From June 9th to July 7th, Professor Holli Frey (Union College) successfully lead the premier Keck Frontier project “Hazards in the Caribbean: The history of magma chambers, eruptions, landslides, streams, and fumeroles in Dominica,” along with co-leaders, Amanda Schmidt (Oberlin), Erouscilla “Pat” Joseph (University of the West Indies), Laura Waters (Sonoma State University) and sixteen undergraduates from 15 schools across the United States. During a two-week period, based at the Archbold Tropical Research and Education Center on Dominica, students collected samples ranging from pumice clasts and ash from thick ignimbrite sequences, to enclaves and mingled magmas observed in extruded resurgent domes, to hydrothermally altered rocks and volcanic gasses, to river sediments and stream and hydrothermal waters, as well as measuring and creating entirely new stratigraphic columns for regions of the island. In total, we exported 57 water samples from Dominica (21 meteoric and 36 hydrothermal) in 285 vials and more than a dozen aliquots of volcanic gasses in Giggenbach flasks. We collected 70 rock samples (~345 lbs) and 20 sediment samples (~300 lbs).
Motivating scientific questions for projects based in volcanology and petrology included addressing the differences between the pre-eruptive conditions for the voluminous ignimbrite eruptions and their extruded counterparts, the resurgent domes. We are also establishing common petrologic characteristics and intensive variables (e.g. P, T, H2O) of the mafic lavas erupting on Dominica, as they are under documented and hypothesized to be parental to all erupted magmas. Volcanic gasses and hydrothermal waters were sampled to determine their geochemistry and isotopic composition in collaboration with the UWI Seismic Research Center for continued characterization of a potential monitor for volcanic unrest. In a synergistic project, hydrothermally altered samples were collected to determine the interplay between volcanic gasses, magmatic waters and intermediate igneous rocks that compose most of the bedrock. Water samples were collected from meteoric streams to continue a three-year long project monitoring project, determining what controls chemical/isotopic variation, and analyzing the potential lasting effects of severe tropical storms (i.e. Tropical Storm Erika, August 2015), which frequently trigger mass wasting events. River sediments were collected in order to evaluate the extent to which human land use impacts erosion rates on the island.
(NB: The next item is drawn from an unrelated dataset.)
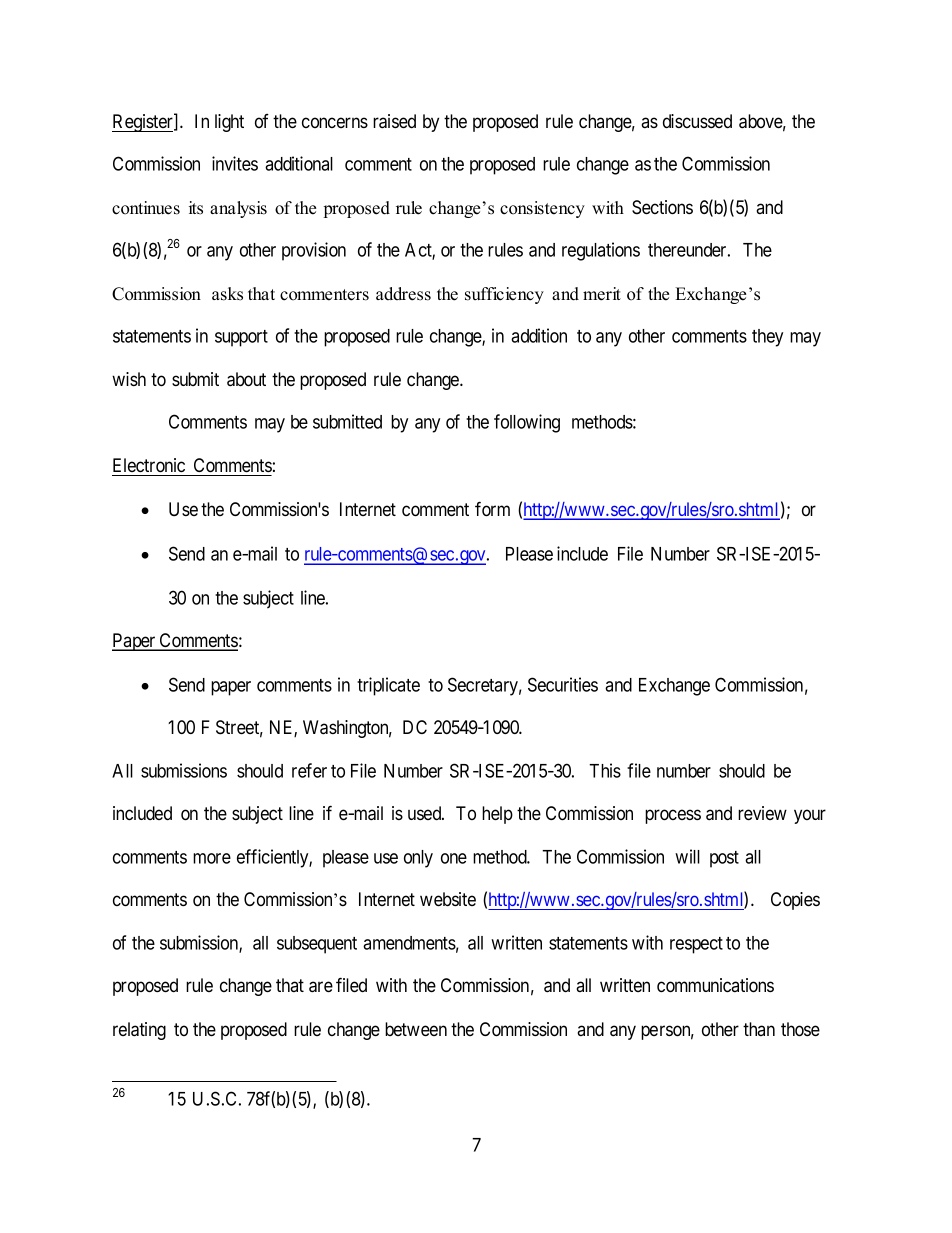 Image resolution: width=952 pixels, height=1233 pixels. Describe the element at coordinates (139, 1031) in the screenshot. I see `relating` at that location.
After field work, students traveled to Union College for a two-week period to conduct a variety of analyses including grain size analyses, wet chemistry, Inductively Coupled Plasma Mass Spectrometry (IC-PMS), x-ray diffraction (XRD) and quantitative scanning electron microscopy (SEM) with the essential support of Dr. Matt Manon (Union College). In total, 13 abstracts were submitted to the upcoming fall meeting of the American Geophysical Union. Initial petrologic findings based on two-oxide thermometry and plagioclase hygrometry indicate that both the effusive and eruptive products on Dominica are extraordinarily cold and hydrous (up to 9 wt% H2O!), which suggests a relatively deep source area for the magmas and has implications for the future volcanic hazard potential of the island. The volcanic gasses and hydrothermal waters show the effects of magmatic degassing and evaporation, with some variation from year to year, suggesting a very dynamic system. The meteoric waters appear to show the effects of changes in annual rainfall, but little influence of the tropical storm. GIS work identified 934 landslides on the island (~13% of area) and we are working to establishing basin average erosion rates and incision rates.
Project leaders express their gratitude for the funding received through the Keck Consortium, for the support and time investment of the fund administrators at both Macalester and Union Colleges, and for the operational support gifted by Dr. Matt Manon that was so fundamental to the success of this project.